■ EXCERPTED TEXT ■
★ ★ ★ ★ ★ ★ ★

Rhode Island is getting a better look at how the coronavirus pandemic affected the state’s economy with the release Monday of a new report from the state Department of Revenue.

The report used sales tax data for the analysis, which provided the best measure of the direct impact of the pandemic on the economy, and looked at the impact of the pandemic by sector, the department said in a statement.

The retail sector, particularly the hardware subsector that includes building materials and garden equipment, proved to be the best-performing portion of the state’s economy, perhaps as people stuck at home undertook home improvement projects.

The sector never experienced a decline in taxable sales relative to its estimated pre-COVID-19 baseline in 2020, the department said.

The worst-performing sector was hotels and lodging — hampered by COVID-19-related travel restrictions — which saw a significant drop in taxable sales early with some recovery in the later phases of the pandemic.

The sector never attained its estimated pre-COVID-19 baseline projections.

“I would characterize the report as confirmation of what we suspected was the impact of the pandemic on Rhode Island’s economy but providing us with a level of detail that we lacked,” Office of Revenue Analysis Chief Paul Dion said in a statement.

He said the report can be used to target economic recovery in sectors hardest hit by the pandemic, and to figure out how best to help workers displaced by the changed economy.

★ ★ ★ ★ ★ ★ ★

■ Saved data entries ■
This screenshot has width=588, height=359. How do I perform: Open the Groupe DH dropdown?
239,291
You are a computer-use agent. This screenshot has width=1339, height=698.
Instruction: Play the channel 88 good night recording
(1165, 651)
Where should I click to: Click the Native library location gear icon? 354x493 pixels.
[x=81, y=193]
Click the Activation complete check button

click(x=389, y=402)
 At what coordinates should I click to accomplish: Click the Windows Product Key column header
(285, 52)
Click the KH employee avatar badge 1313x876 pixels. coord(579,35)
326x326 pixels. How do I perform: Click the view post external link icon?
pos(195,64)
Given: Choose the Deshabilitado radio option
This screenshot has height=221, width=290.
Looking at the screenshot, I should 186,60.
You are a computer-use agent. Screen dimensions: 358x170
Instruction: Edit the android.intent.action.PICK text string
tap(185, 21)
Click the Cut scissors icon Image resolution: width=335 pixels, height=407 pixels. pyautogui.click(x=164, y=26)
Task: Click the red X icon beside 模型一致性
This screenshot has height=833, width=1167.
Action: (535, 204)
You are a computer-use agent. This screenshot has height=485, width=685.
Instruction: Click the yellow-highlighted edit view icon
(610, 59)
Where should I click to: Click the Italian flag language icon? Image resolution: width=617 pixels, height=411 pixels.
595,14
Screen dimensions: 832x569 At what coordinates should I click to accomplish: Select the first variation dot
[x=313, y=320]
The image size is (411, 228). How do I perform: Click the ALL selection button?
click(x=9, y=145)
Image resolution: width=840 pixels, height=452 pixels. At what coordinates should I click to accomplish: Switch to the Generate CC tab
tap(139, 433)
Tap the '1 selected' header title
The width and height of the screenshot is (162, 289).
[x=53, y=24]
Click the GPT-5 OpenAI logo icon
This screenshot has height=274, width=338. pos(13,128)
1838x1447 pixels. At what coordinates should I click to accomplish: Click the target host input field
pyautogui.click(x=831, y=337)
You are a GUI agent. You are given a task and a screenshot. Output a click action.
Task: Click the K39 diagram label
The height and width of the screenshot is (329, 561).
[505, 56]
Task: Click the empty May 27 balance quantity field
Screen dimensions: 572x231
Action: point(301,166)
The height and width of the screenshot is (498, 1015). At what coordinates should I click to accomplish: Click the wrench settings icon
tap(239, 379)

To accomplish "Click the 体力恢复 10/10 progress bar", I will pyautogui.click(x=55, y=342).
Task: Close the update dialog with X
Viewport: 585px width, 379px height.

★ ★ ★ ★ ★ ★ ★

■ DIRECTIONS ■
**1)** List every economic sector or subsector that the article on Rhode Island's pandemic economy names.
**2)** In the article on Rhode Island's pandemic economy, what data did the Department of Revenue report use for its analysis?

■ SOLUTIONS TO THE TASKS ■
**1)**
- Retail sector
- Hardware subsector (includes building materials and garden equipment)
- Hotels and lodging

**2)** Sales tax data.